— Action item —
A faithful copy of all the records is needed, with the pictures omitted.

*** Working data ***

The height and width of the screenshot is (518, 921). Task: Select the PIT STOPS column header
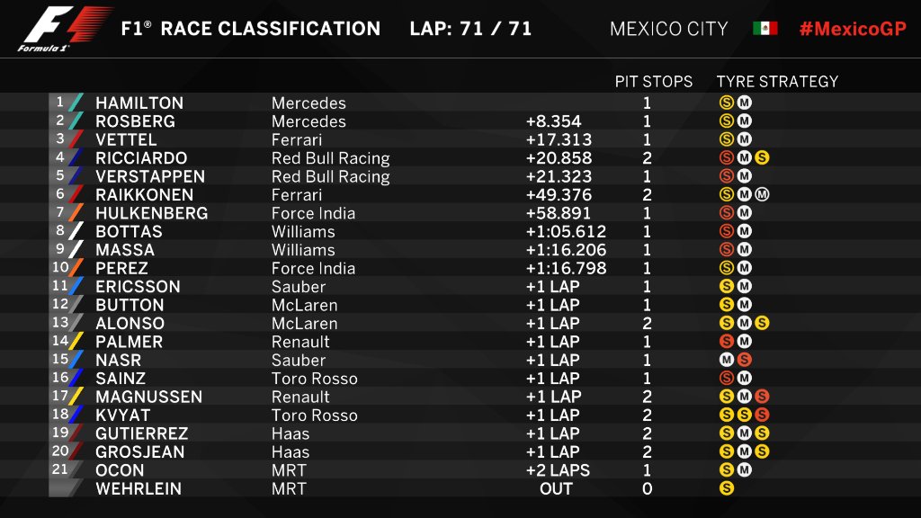tap(654, 82)
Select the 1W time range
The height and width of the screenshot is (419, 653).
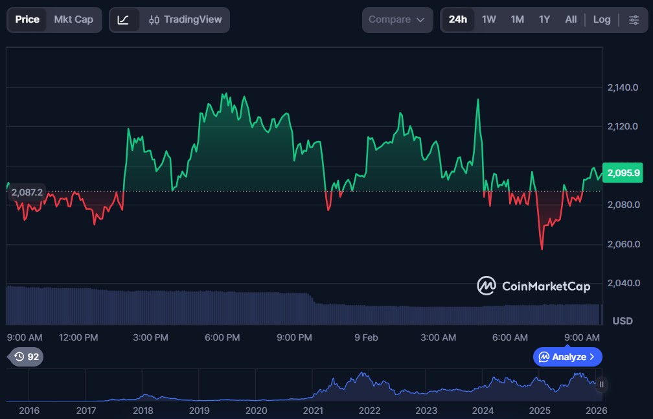click(x=488, y=19)
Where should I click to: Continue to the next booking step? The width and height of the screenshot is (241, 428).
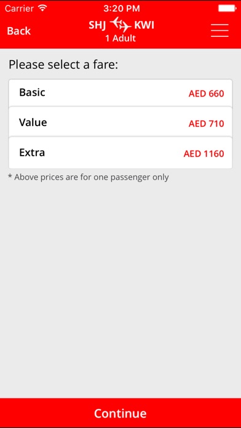pyautogui.click(x=121, y=413)
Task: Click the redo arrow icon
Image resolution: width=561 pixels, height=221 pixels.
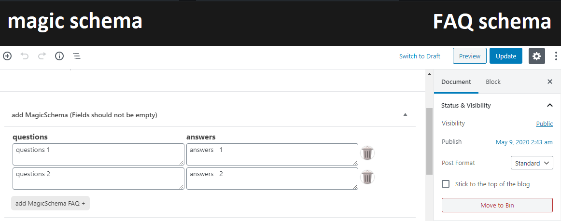Action: pos(42,56)
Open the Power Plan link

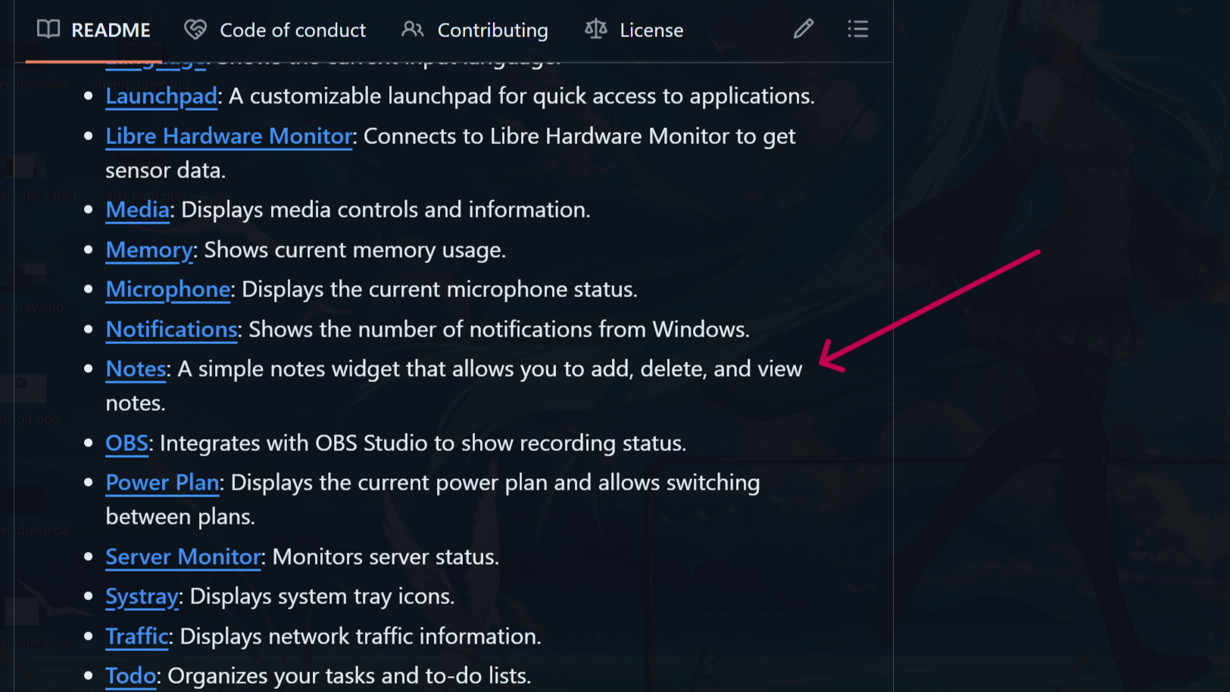coord(162,483)
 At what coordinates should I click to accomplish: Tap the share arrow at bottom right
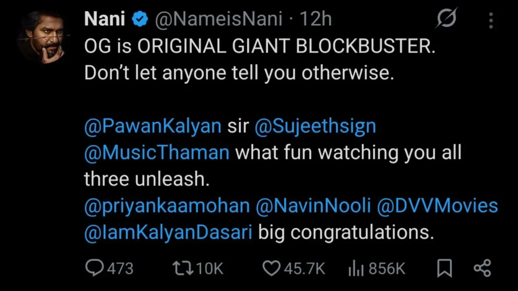[x=482, y=268]
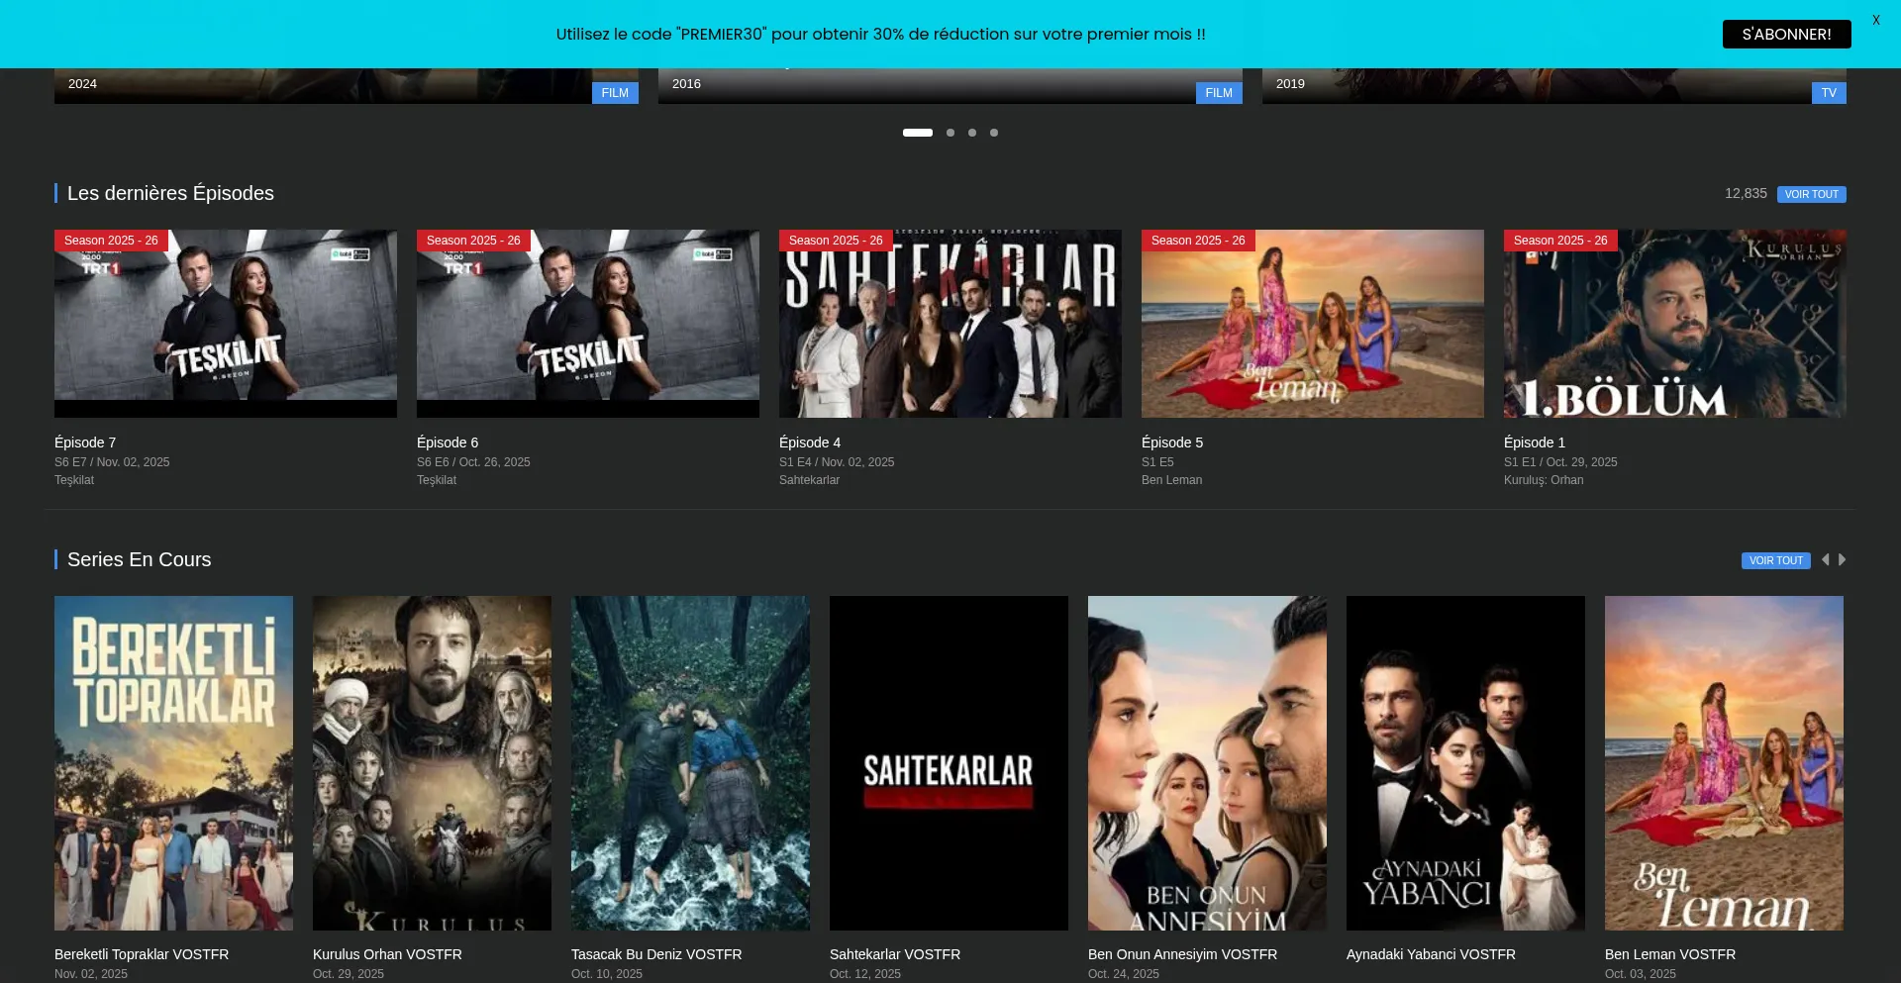Image resolution: width=1901 pixels, height=983 pixels.
Task: Click Ben Onun Annesiyim VOSTFR title
Action: [x=1182, y=954]
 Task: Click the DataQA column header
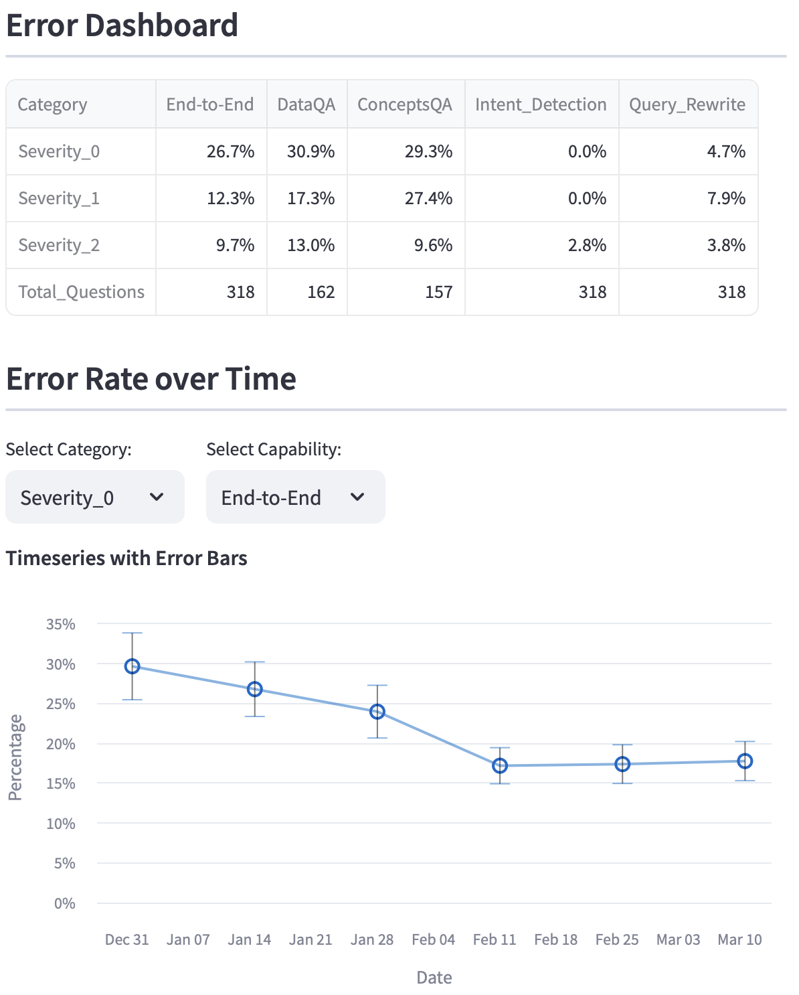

*** End of Working data ***

— Exercise response —
The height and width of the screenshot is (518, 921). Task: Select the PIT STOPS column header
tap(654, 82)
Select the 1W time range
The height and width of the screenshot is (419, 653).
click(x=488, y=19)
Where should I click to: Continue to the next booking step? The width and height of the screenshot is (241, 428).
pyautogui.click(x=121, y=413)
Task: Click the redo arrow icon
Image resolution: width=561 pixels, height=221 pixels.
Action: pos(42,56)
Open the Power Plan link

coord(162,483)
 At what coordinates should I click to accomplish: Tap the share arrow at bottom right
[x=482, y=268]
Image resolution: width=1901 pixels, height=983 pixels.
Task: Click Ben Onun Annesiyim VOSTFR title
Action: [x=1182, y=954]
 Task: Click the DataQA column header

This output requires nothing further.